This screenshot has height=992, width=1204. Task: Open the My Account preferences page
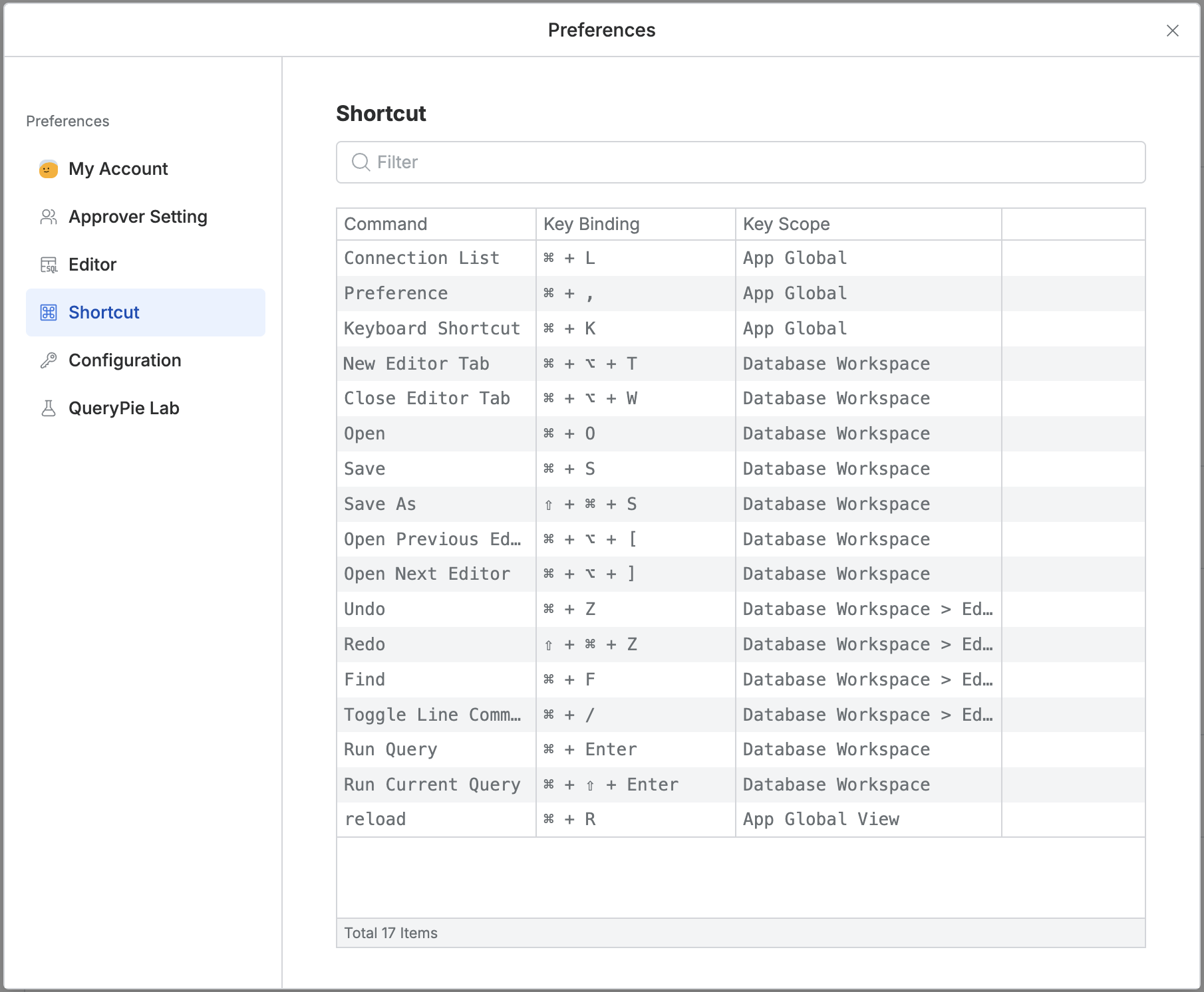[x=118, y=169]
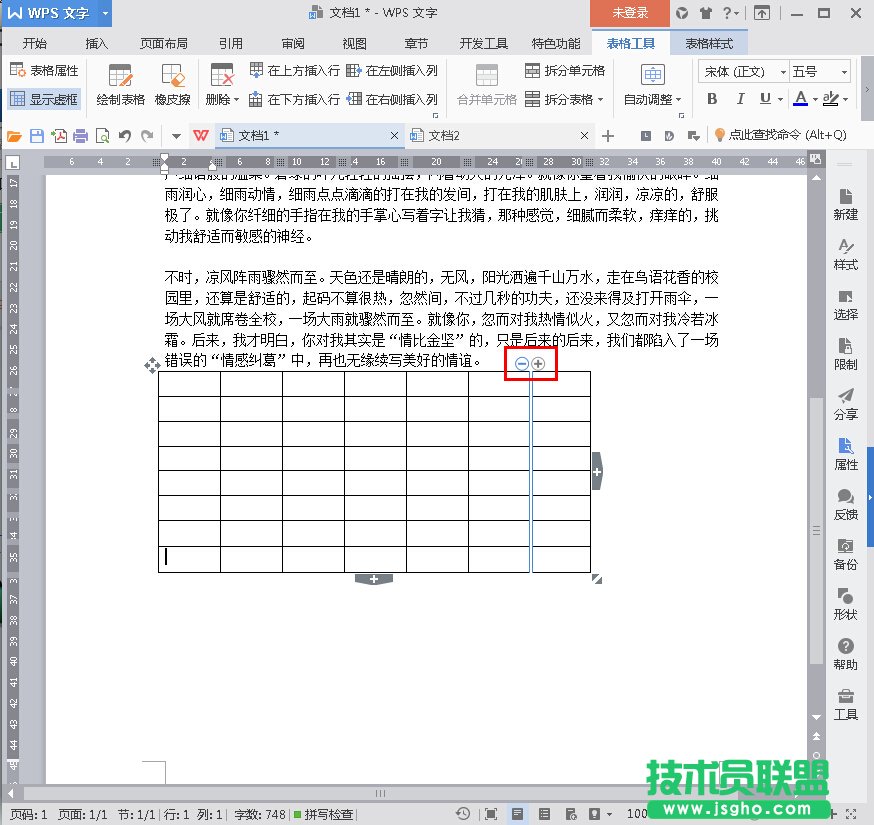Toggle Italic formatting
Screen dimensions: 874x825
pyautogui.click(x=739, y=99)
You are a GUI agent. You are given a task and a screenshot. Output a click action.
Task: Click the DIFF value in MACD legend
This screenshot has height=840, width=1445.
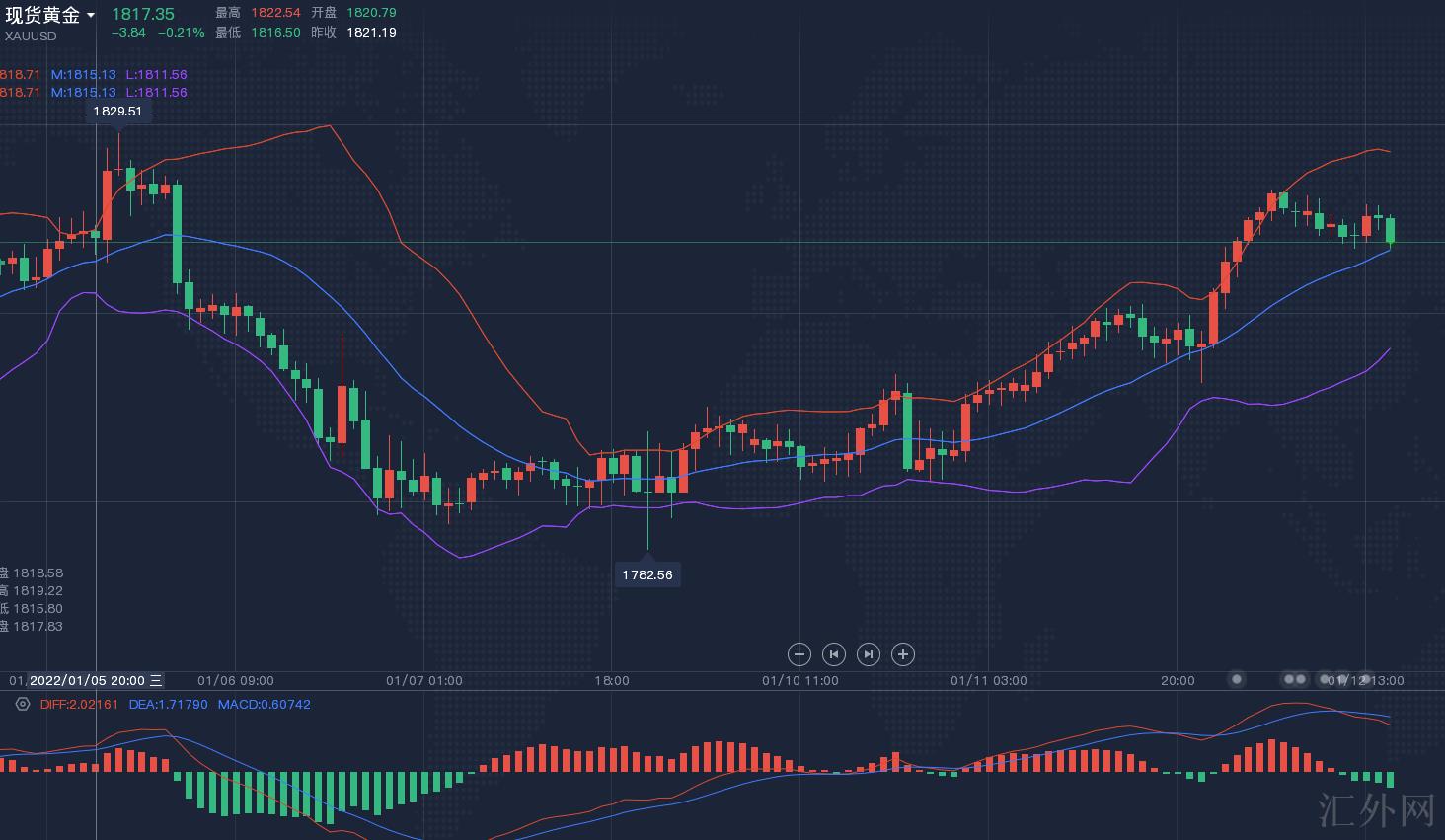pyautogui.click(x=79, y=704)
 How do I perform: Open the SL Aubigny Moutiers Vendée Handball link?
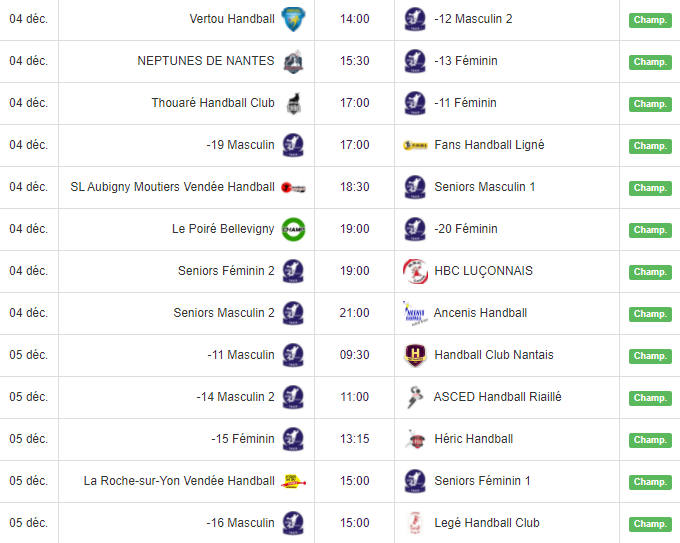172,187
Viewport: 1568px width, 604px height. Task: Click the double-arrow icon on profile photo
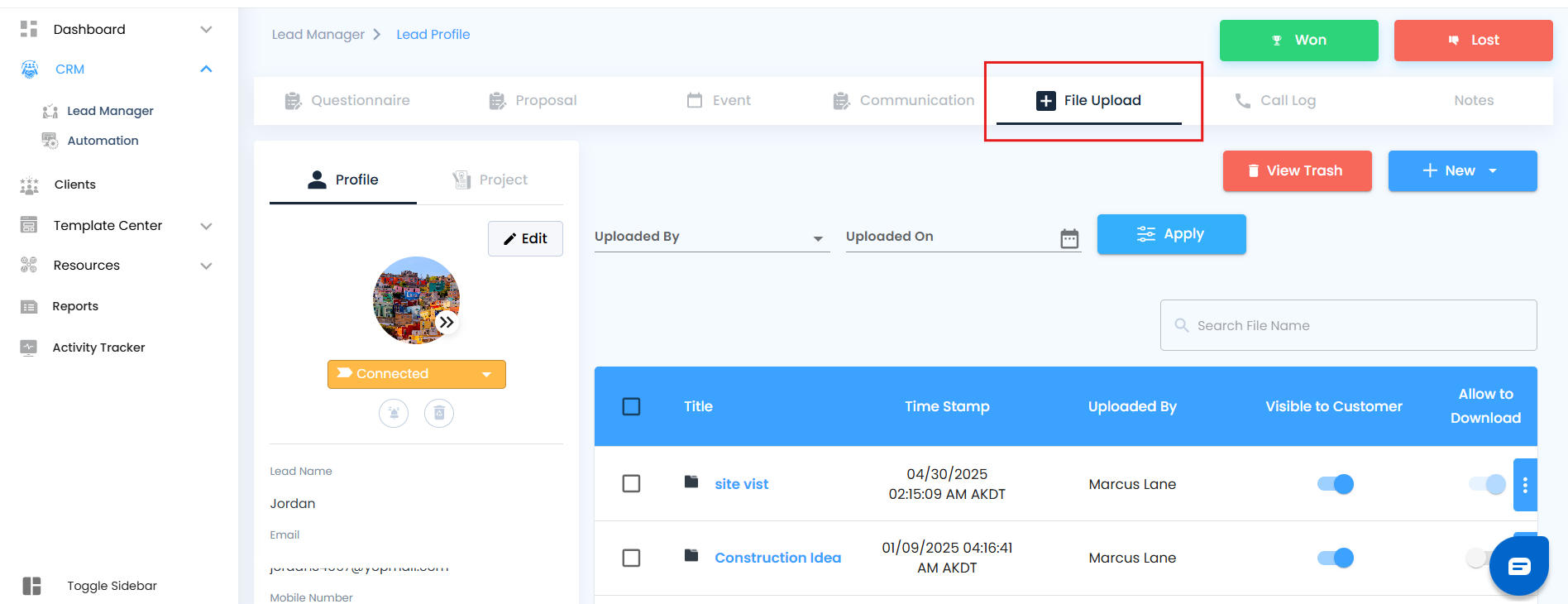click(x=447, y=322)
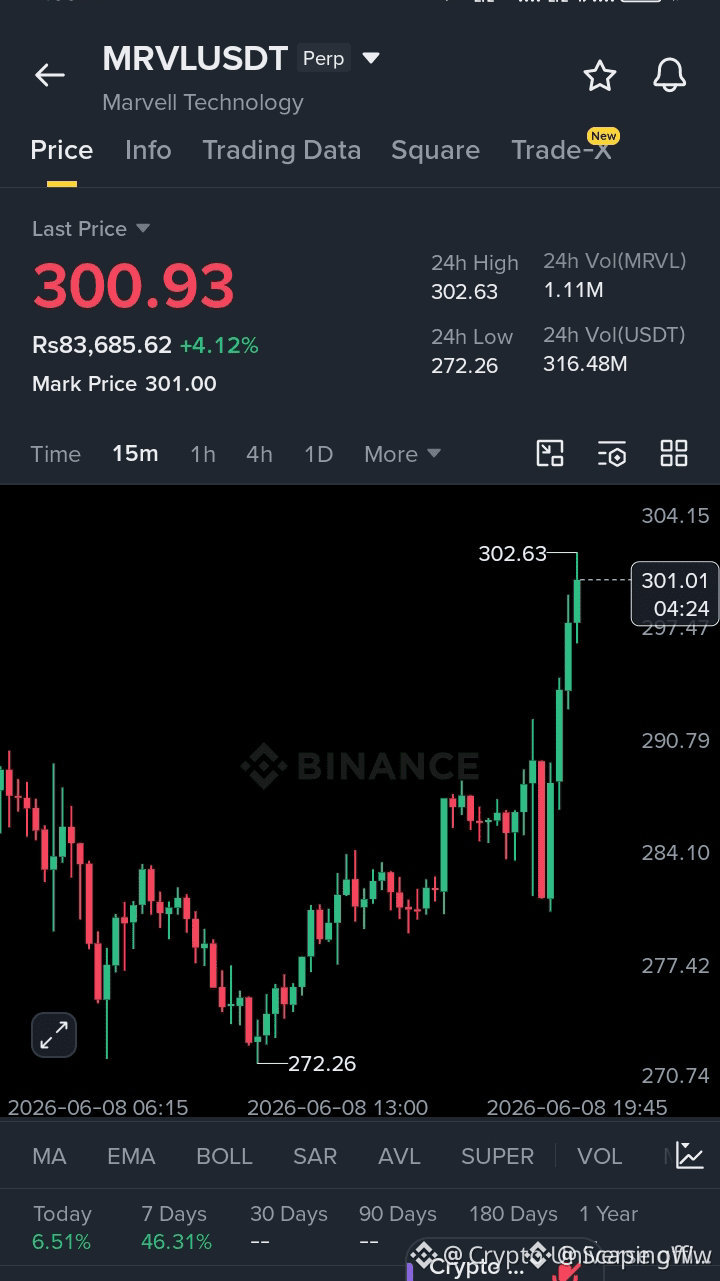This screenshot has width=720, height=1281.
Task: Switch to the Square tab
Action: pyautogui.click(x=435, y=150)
☆ ☆ ☆
Once the line containing "Viewport: 1568px width, 604px" is found in the records above, it and every line after it up to the last must be repeated exactly, without pictures.

### [RESULT OF THIS TASK]
Viewport: 1568px width, 604px height. Task: Click the double-arrow icon on profile photo
click(x=447, y=322)
This screenshot has width=720, height=1281.
Task: Switch to the Square tab
Action: pyautogui.click(x=435, y=150)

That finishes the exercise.